17 [октября]. Сегодня получил письмо от М. Лазаревско о и два письма от милого моего неизменного Залесского. Лазаревский пишет, что он виделся с Настасией Ивановной [Толстой], и что они усоветывали, в случае воспрещения мне въезда в столицу, просить письмом Графа Ф[едора] П[етровича], что бы он исходатайствовал мне это разрешение через президента нашего М. Н. для Академии художеств, классы которой я буду с любовью посещать, как было во время оно. Добрые, благородные мои заступники и советники!
Залесский, кроме обыкновенного своего сердечного искреннего прелюдия, пишет, что рисунки мои получил все сполна, что некоторых из них уже пристроил в добрые руки и деньги -- 150 рублей -- переслал на имя Лазаревского. Неутомимый друг! Знакомит он меня еще с какой-то своей землячкой-литвинкой, недавно возвратившейся из Италии с огромным грузом изящных произведений. Для меня и за-глаза подобные явления очаровательны, и я сердечно благодарю моего друга за это письменное знакомство.
Что значит, что Кухаренко мне не пишет? Неужели он не получил моего поличия и мою Москалеву Кринигцю? Это было бы ужасно досадно.

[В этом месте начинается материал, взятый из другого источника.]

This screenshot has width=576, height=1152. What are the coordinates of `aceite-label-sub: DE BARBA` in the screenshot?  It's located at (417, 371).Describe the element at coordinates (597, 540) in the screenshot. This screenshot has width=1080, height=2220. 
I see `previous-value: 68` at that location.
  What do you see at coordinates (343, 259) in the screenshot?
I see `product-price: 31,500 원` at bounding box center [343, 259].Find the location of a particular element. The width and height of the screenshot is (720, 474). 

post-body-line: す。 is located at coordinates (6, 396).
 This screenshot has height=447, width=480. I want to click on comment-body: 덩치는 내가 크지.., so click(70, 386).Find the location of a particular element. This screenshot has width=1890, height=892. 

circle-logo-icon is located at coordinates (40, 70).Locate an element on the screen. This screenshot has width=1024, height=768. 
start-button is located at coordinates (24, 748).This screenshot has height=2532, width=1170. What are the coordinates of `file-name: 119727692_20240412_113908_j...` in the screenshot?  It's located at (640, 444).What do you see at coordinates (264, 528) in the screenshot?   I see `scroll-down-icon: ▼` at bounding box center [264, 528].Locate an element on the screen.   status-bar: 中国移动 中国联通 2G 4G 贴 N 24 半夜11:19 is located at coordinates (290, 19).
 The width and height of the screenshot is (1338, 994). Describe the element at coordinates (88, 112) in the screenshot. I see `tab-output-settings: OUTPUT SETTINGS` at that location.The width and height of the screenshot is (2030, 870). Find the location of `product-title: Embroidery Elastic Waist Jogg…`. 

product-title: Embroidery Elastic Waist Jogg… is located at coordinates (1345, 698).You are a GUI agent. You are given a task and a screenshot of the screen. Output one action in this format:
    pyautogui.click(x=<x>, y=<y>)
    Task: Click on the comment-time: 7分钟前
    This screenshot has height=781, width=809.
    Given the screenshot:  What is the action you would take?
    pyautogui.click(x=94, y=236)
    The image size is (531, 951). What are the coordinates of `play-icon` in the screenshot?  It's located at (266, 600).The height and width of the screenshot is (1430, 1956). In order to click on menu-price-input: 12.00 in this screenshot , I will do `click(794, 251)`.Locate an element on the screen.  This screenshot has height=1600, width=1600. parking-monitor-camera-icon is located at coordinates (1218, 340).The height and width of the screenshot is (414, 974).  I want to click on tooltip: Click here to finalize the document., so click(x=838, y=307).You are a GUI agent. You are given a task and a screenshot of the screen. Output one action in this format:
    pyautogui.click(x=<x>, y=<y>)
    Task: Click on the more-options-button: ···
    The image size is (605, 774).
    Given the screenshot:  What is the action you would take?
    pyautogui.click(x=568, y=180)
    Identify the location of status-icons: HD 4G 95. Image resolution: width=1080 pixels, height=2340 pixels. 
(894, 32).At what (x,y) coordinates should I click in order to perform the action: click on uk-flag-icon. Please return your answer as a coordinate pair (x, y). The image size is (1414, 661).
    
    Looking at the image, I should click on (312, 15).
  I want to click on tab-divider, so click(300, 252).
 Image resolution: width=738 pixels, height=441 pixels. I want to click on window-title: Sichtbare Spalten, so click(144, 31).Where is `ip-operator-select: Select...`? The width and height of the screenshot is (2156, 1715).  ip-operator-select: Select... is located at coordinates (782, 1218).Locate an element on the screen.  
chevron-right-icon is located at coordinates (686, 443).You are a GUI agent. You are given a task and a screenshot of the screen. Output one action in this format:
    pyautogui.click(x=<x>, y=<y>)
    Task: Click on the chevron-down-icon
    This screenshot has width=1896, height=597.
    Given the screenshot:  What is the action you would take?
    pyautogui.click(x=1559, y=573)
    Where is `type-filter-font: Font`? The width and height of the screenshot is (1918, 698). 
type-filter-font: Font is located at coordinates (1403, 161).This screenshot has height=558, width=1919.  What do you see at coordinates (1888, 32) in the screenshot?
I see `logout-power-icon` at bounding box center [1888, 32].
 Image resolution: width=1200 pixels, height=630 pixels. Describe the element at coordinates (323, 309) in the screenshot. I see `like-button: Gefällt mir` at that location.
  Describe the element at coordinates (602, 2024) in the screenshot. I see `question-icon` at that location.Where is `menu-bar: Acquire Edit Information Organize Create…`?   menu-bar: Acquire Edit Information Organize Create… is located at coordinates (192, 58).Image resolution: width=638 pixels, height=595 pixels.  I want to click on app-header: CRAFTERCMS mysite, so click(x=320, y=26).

Упившись чтением этих дружеских милых посланий, вечером вместе с Овсянниковым, отправились мы к огненной молдаванке. Страшная, невиданная женщина! Намагнетизировавшись хорошенько, мы пожелали ей счастливой дороги до нелюбимого ею Екатеринбурга и расстались, быть может, навсегда. Чудная женщина! Неужели кровь древних сабинянок так всемогуще, бесконечно жива? Выходит, что так.